Interpro unified annotations

Contains a processed versions of the Interpro annotations in which the synonymous annotations are merged.

  • 1. Seq UKB
    Sequence UniprotKB ID
  • 2-3. From / To
    The begining and ending residue number.
  • 4. Domain/Subdomain name
  • 5. Domain index
    The index of the current domain, as some sequences might contain multiple domains of given type.
  • 6. Total domains
    The total number of domains of given type in the sequence entry.
  • 7. IPR
    Interpro IPR ID of the annotation type.
  • 8. Annotation source
    Merged annotation sources are separated by '_' symbol.

LRRpredictor - LRR motif annotations

Contains LRR motif predictions computed using LRRpredictor for the cluster representatives at 90% identity.

  • 1. Seq UKB
    Sequence UniprotKB ID
  • 2-3. From / To
    The begining and ending residue number.
  • 4. Motif name
  • 5. Motif type
    LRR motifs are classified into N-ter, middle or C-ter repeats depending on their position in the LRR domain ladder (marginal or core motifs).
  • 6. LRR repeat length (aa)
    The marginal C-ter repeats contain here a lenght of '-1' as they are not followed by a consecutive repeat.
  • 7. Prediction probability
    LRRpredictor probability estimate (from 0 to 1). Displayed are only hits with more than 20% estimates.

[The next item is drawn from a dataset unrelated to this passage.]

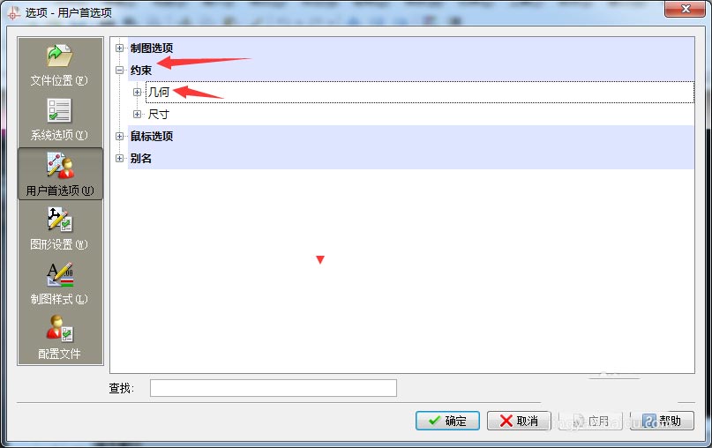Collapse the 约束 tree node
712x448 pixels.
(x=119, y=70)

NLRexpress - motif annotations

Contains CC, TIR, NBS and LRR conserved motif predictions computed using NLRexpress for all NLRscape sequences.

Please note, that potential motifs yielding a probability estimate lower than 80% are less confident and need further inspection. More details about the interpretation of NLRexpress output can be found here

  • 1. Seq UKB
    Sequence UniprotKB ID
  • 2-3. From / To
    The motif begining and ending residue number.
  • 4. Motif type
  • 5. Motif consensus
  • 6. Prediction probability
    Predicted motif probability (from 0 to 1). Displayed are only hits with more than 20% estimates.
  • 7-end. Motif sequence
    5/10 positions upstream - motif span - 5/10 positions downstream.